Half leg of lamb – approximately 1kg
1 tbsp duck fat
Salt and pepper
75mls olive oil
3 cloves of garlic, peeled and finely sliced
2 red peppers, deseeded and cut into 2cm pieces
½tsp smoked paprika
Saffron, 1g of threads or a third of a tsp of powdered
10 pre-soaked prunes, cut into three
Zest and juice of one orange.
250g instant couscous
400ml water
A handful of fresh mint, coriander and basil, all picked and roughly chopped


1 Preheat your oven to 220 degrees Celsius, or equivalent.

2 Place the lamb in a roasting tray, rub the duck fat all over it then season generously. Put it in the hot oven for 15 minutes,until it starts to brown, then turn the oven down to 180 degrees and cook for a further 30 minutes.

3 When the lamb is cooked remove it from the oven, cover with foil and allow to rest.

4 Put the olive oil into a frying pan then add the peppers, smoked paprika and garlic. Cook over a medium heat for 10-15 minutes until the peppers become somewhat sticky, season and remove from the heat.

5 Add 50mls of boiling water to the saffron and allow it to sit for a little while.

6 Wait for a couple of minutes before measuring out 350mls of remaining boiling water and adding it into the couscous (boiling water makes it clumpy).

7 Add the saffron and the orange juice and zest to the couscous. Season and cover with cling film. Allow to sit for 10 minutes before loosening it with a fork.

8 Add the pepper mixture, prunes and herbs to the couscous and fold through gently.

9 This is perfectly lovely served at room temperature, all you need do is carve the lamb and sit it on top. If you didn't fancy making the raita, serve it with some shop-bought hummus.

Roast spice bag chicken, butternut squash, baby spinach and cashew nuts


Serves 4

1 chicken, around 1. 7kg, free range if possible
1 lemon
2 cloves of garlic, halved
100mls olive oil
1 heaped tsp spicebag spice
1 large butternut squash, peeled, deseeded and cut into 6cm chunks
200g (1 bag) baby spinach, washed
70g cashew nuts
Salt and pepper
200mls natural yoghurt
2 spring onions, finely chopped


1 Preheat your oven to 180 degrees Celsius, or equivalent.

2 Put the chicken onto a large roasting tin and stuff it with half a lemon and the garlic.

3 Drizzle the olive oil over the chicken, followed by an even sprinkling of the spicebag mix.
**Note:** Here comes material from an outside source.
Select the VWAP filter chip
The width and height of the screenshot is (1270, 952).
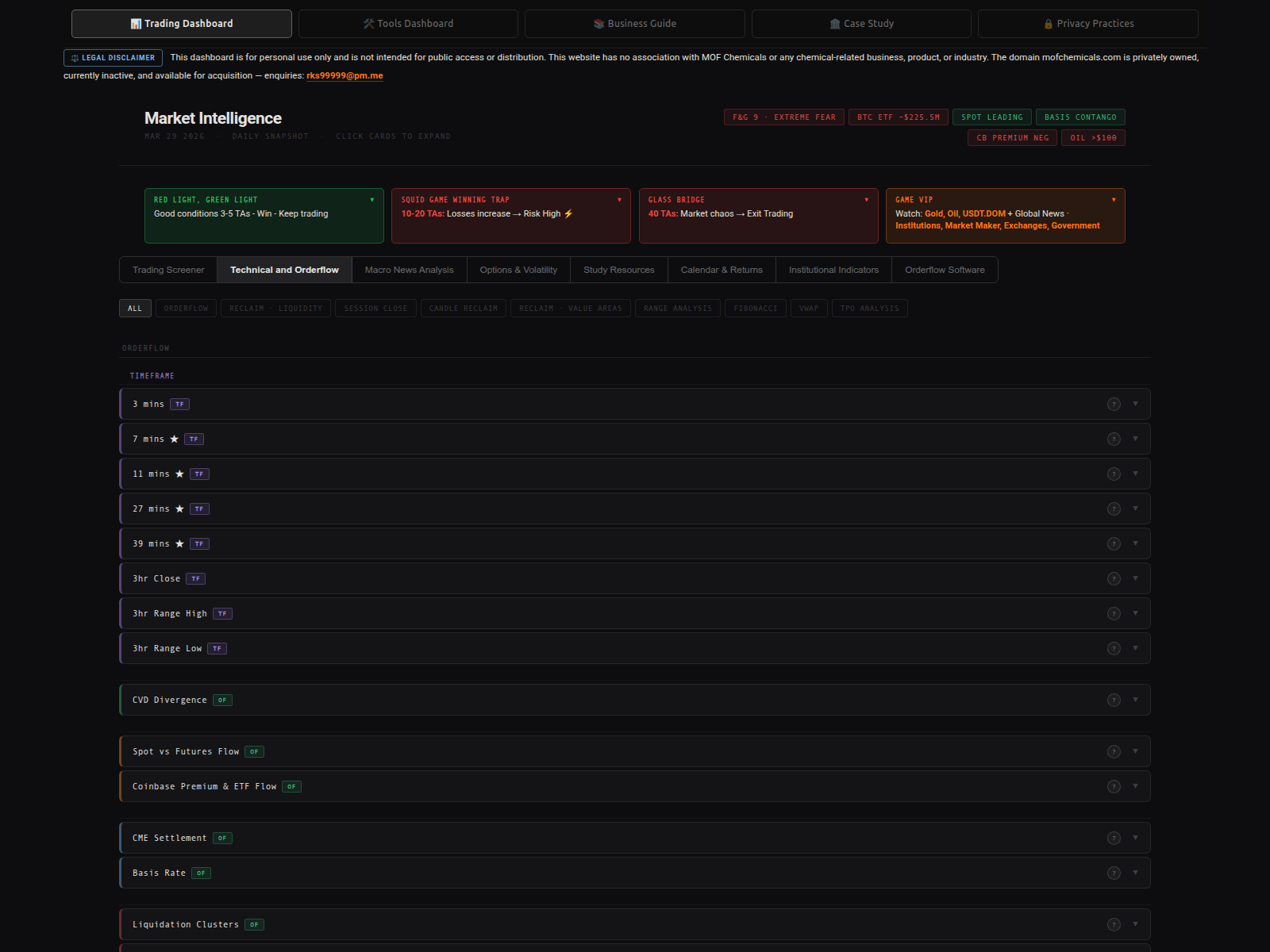808,309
Massage it into the chicken making sure you get it into all the nooks and crannies.

4 Roast the chicken in the oven for 30 minutes, then add the butternut squash chunks to the tray, making sure you turn them in all the lovely juices. Cook for another 50 minutes, turning the vegetables once or twice more.
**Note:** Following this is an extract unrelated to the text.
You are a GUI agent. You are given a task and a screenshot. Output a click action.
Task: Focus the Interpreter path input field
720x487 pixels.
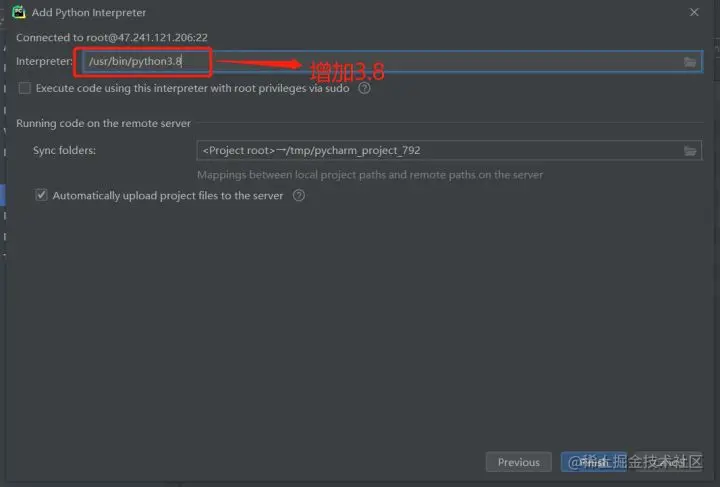coord(393,62)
5 Meanwhile, mix the chopped spring onions with the yoghurt and set aside.

6 When the chicken is cooked, drain all the juices on to the roasting tray and transfer the chicken on to a board and cover it with foil for 15 minutes.

7 Add the spinach and the cashew nuts to the roasting juices, put the tray over a low heat and wilt the spinach for two minutes.

8 Season this with salt and pepper and add the juice of the other half of the lemon.

9 Carve the chicken, divide everything on to warm plates and serve with the spring onion yoghurt.

Cucumber, orange and black mustard seed raita


Serves four

250mls natural yoghurt
Half a cucumber, peeled and finely diced
Zest of half an orange
½tsp black mustard seeds, optional


1 Toast the mustard seeds in a dry pan for two minutes over a medium heat until they start to pop.

2 Allow the mustard seeds to cool, then fold the cucumber, mustard seeds and orange into the yoghurt and set aside until needed.